Wednesday, March 25, 2020


A Difficult Birth
March 23 2020


We were condemned, after all, to a difficult birth.

Was it a vengeful God, punishing Eve?
Or simply posture,
two-legged animals, with too big heads
walking erect?

So  . . . either disobedience
or precocity.

And memories
that are blessedly short.
Because who remembers being born?
And how to explain
big families,
if women weren't forgetful
and pain didn't mercifully fade?

How some babies look like old men.
Fat as Buddha
and badly balding.
Incidentally wetting themselves
diapers or not.
And too weak to hold up their heads,
lumpy bodies, slumping floppily
dribbling saliva
chin on chest.

While old men
regress to childhood,
taking pleasure in the little things
and saying what they think
and refusing to sweat
the small stuff.

So life goes on,
one generation
handing-off to the next,
the pain of birth
the fear of death.

Wondering
if it's karma, resurrection, rebirth
or eternal nothingness?
If souls persist
but are somehow wiped clean,
and whether heaven exists
or if death really is
the end?

All we know
is that pain is last and first.
That it cannot be weighed, contained, preserved.
That while matter transforms
into energy
and energy's in turn conserved
pain vanishes.
To its own dimension, perhaps,
some parallel universe
or the dark side of ours.
The immense weight of a suffering world
extinguished utterly.

An immaculate birth
and a peaceful death.
If only
He were not so mysterious
so quick to condemn.
We were made in His image
instead of He after us.



I surrendered a bit to stream of consciousness in writing this poem, and the initial result was a jumble of roughly connected stanzas which I then had to shoe-horn into some kind of coherent whole. So I'm surprised it ended up making as much sense as it does! Not as linear as my usual style. But then, my usual style tends more toward the prosaic. Non-linearity is not only acceptable in a poem, it's often its greatest strength. 

But still, the sum may be less than its parts.

And one part I particularly like is the immense weight of a suffering world / extinguished utterly. It's this idea of pain being such a subjective experience; yet so potent and universal and ubiquitous: that it doesn't really exist – not in the same consistent quantifiable way as matter or energy – and yet is so powerful and determining. When you imagine the sum of all pain among all living creatures, it becomes overwhelming and incomprehensible. Yet, if you try to quantify it, you end up with nothingness.
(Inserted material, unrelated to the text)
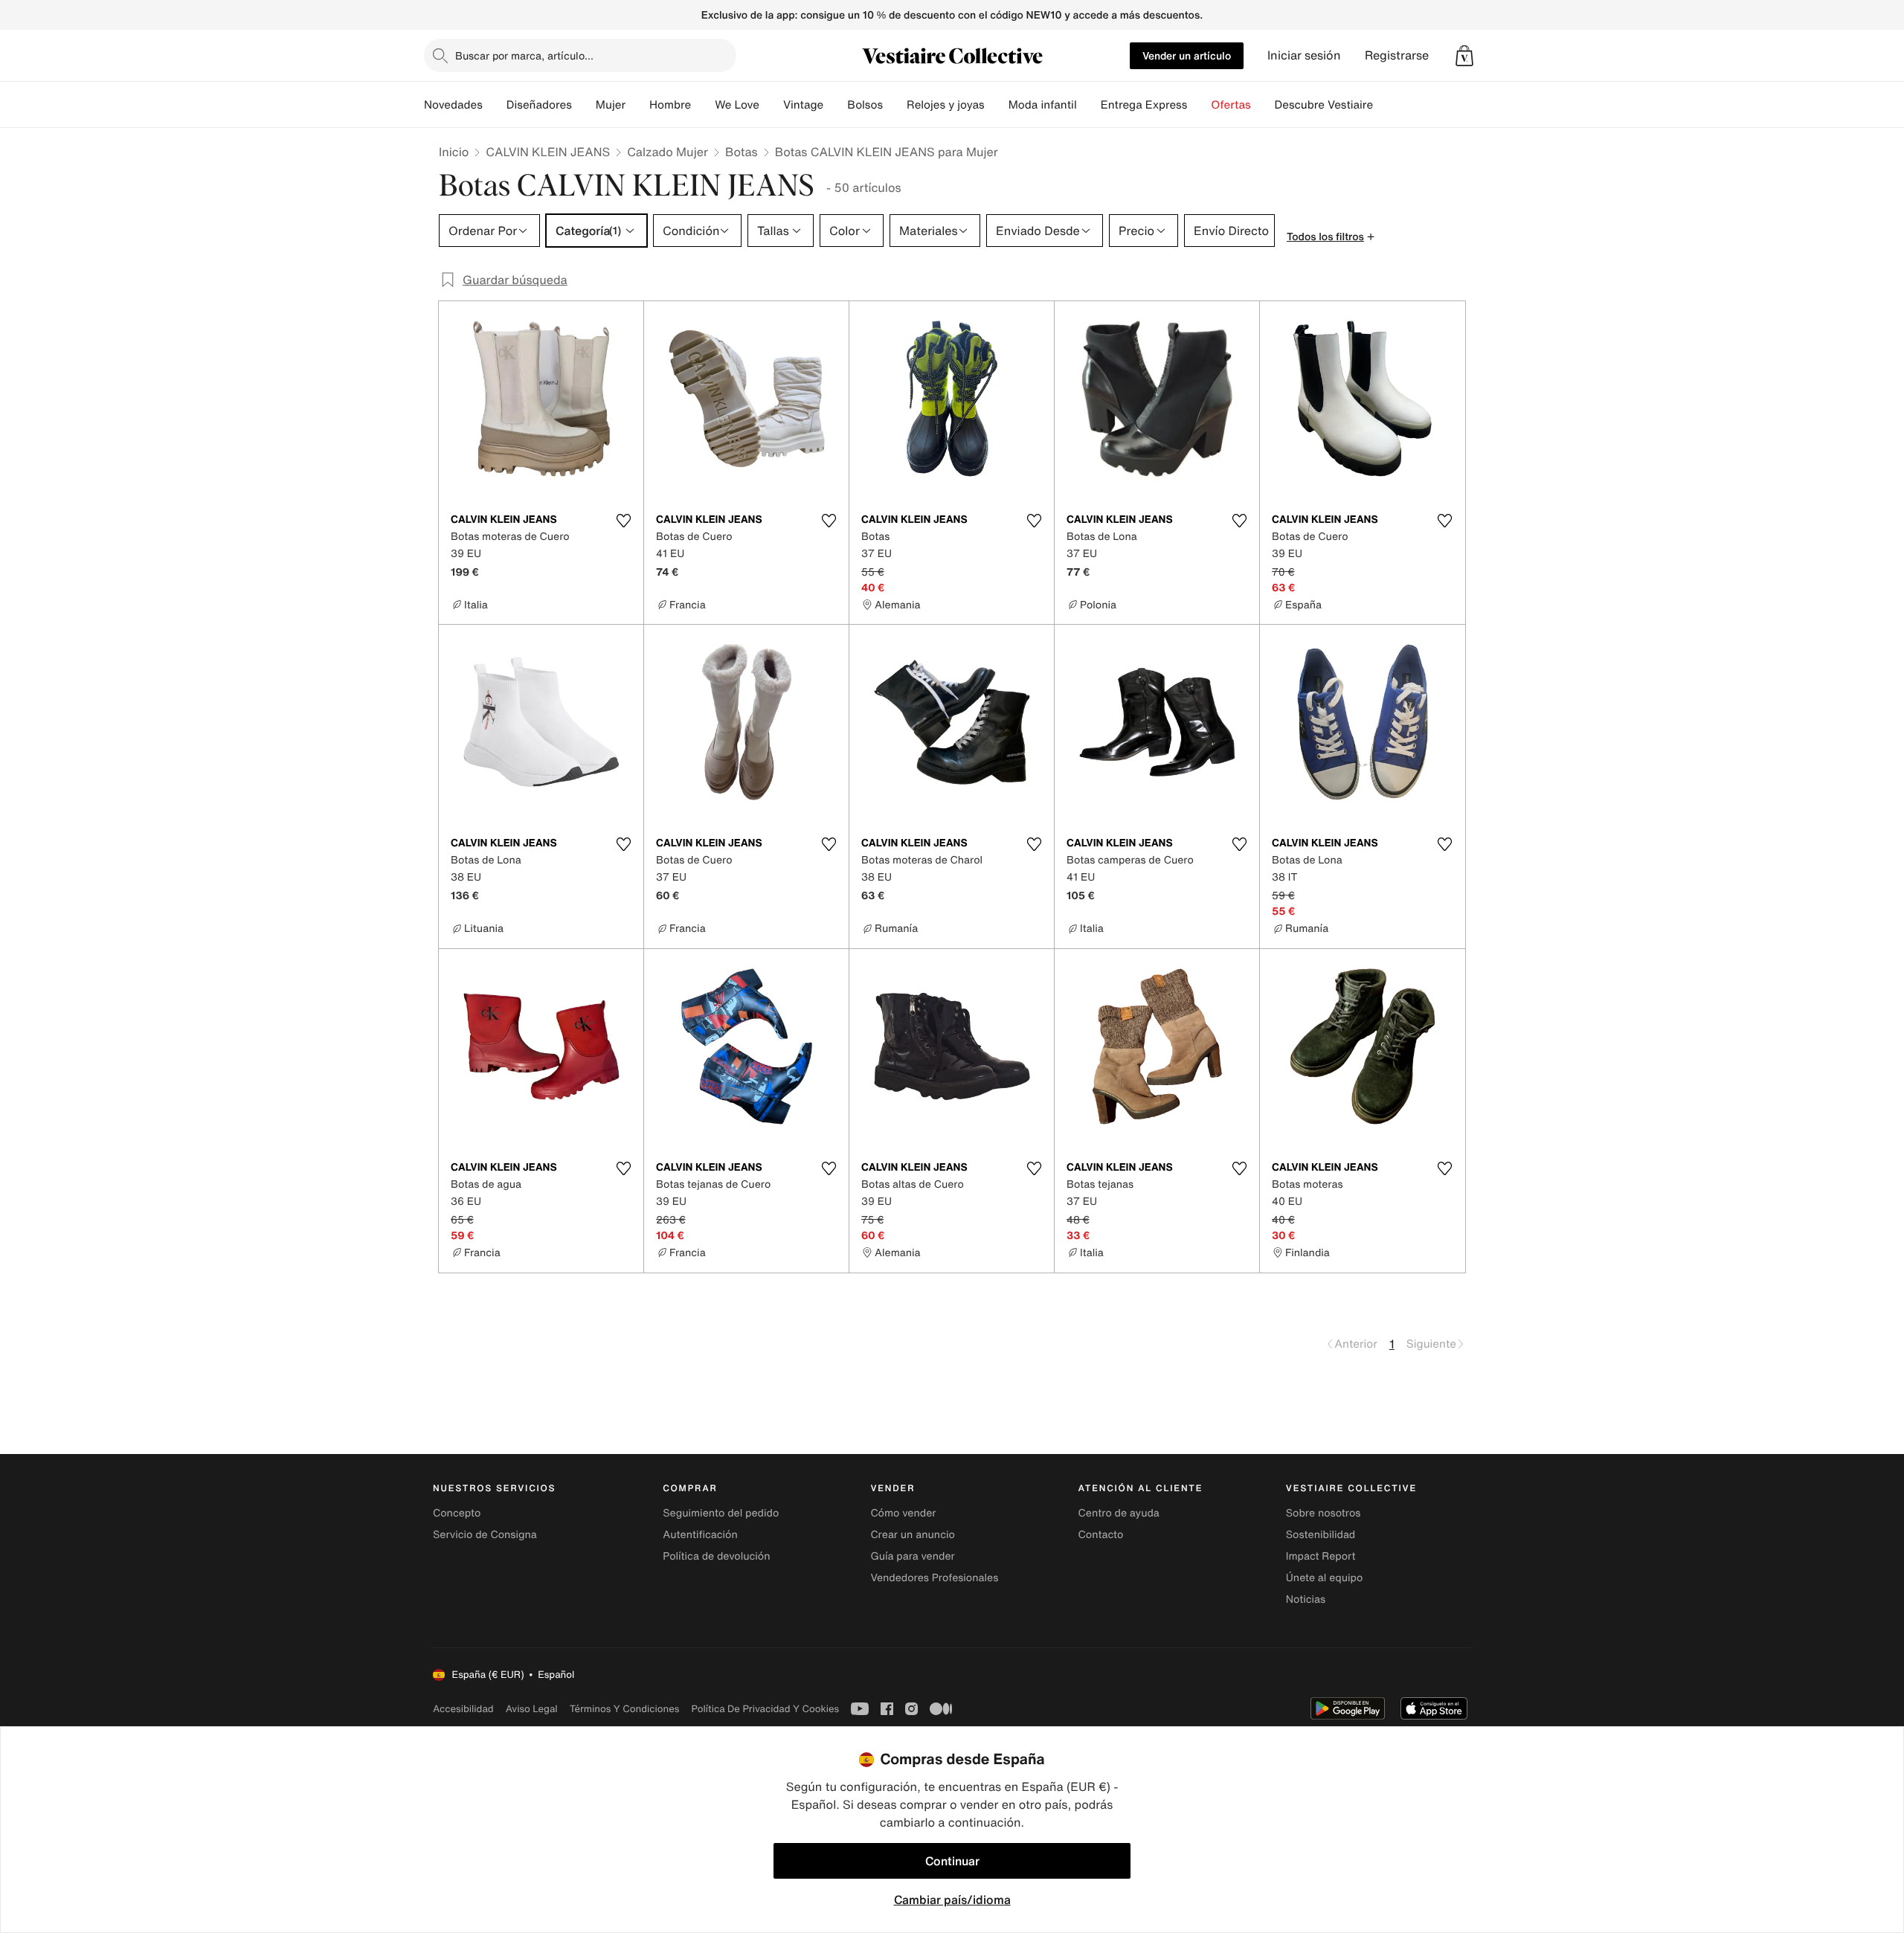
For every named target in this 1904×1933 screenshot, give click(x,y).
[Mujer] (637, 105)
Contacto (1101, 1535)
Where does subjective experience exist? Can it be real and unreal at once?

I also like the entire stanza While old men / regress to childhood, / taking pleasure in the little things / and saying what they think / and refusing to sweat / the small stuff. I like it because it captures in three simple observations both the wisdom and the freedom of aging.

And finally, the end: If only ... / We were made in His image / instead of He after us. Because this is the essence of the atheist's world view: that we are not God's creation, but rather that God is a creation of ours. God ...or gods. The Bible says we are created in His image. But it seems we have actually created Him after us. Which perhaps explains the all too human fallibility of those quarrelsome Greek gods; or the short temper and need of constant praise and Old Testament retribution of the God of the 3 great monotheisms. How solipsistic is this? Because we flawed humans are susceptible to feelings of vengeance, do we lack even the rudimentary imagination to create a god who is better than us? Apparently not!

The origin of this poem is far removed from the end result. It actually began as a commentary on spring: how the transition to spring is this difficult on/off process of freeze and thaw ... of 2 steps forward and 1 step back ...of a blizzard as bad as any winter white-out, followed by a warm sunny day that turns the drifts to mush. I thought the metaphor of the birth process – which, we are told, is uniquely painful and difficult in humans – might be interesting. But instead of leading to a seasonal poem, difficult birth led to a rumination on birth and death and uncertainty; on pain, suffering, and belief.

My nephew wrote me with some questions about the closing stanza. Here is part of my response:

A few disjointed  thoughts, in answer to your question. if only / He were not so mysterious  I was hoping it would resonate with "God moves in mysterious ways; His wonders to perform", which I always thought was biblical, but in checking it out just now realize that it's taken from a Christian hymn written in the 18th century by a guy named William Cowper. But the idea still stands:  that we give God a free pass by simply proclaiming that He is ineffable; that His divine plan is inscrutable to us mere mortals, and so we must simply consign ourselves to both faith and fate. And so quick to condemn calls back to the opening stanza:  the condemnation of Eve; the sins of our fathers (or mothers, in this case!). And the final two lines are as the blurb suggests:  my self-indulgent critique of religion, which is the atheist in me saying that we create our gods, not the other way around. Who needs mythology to explain the pain of birth when science already has an answer?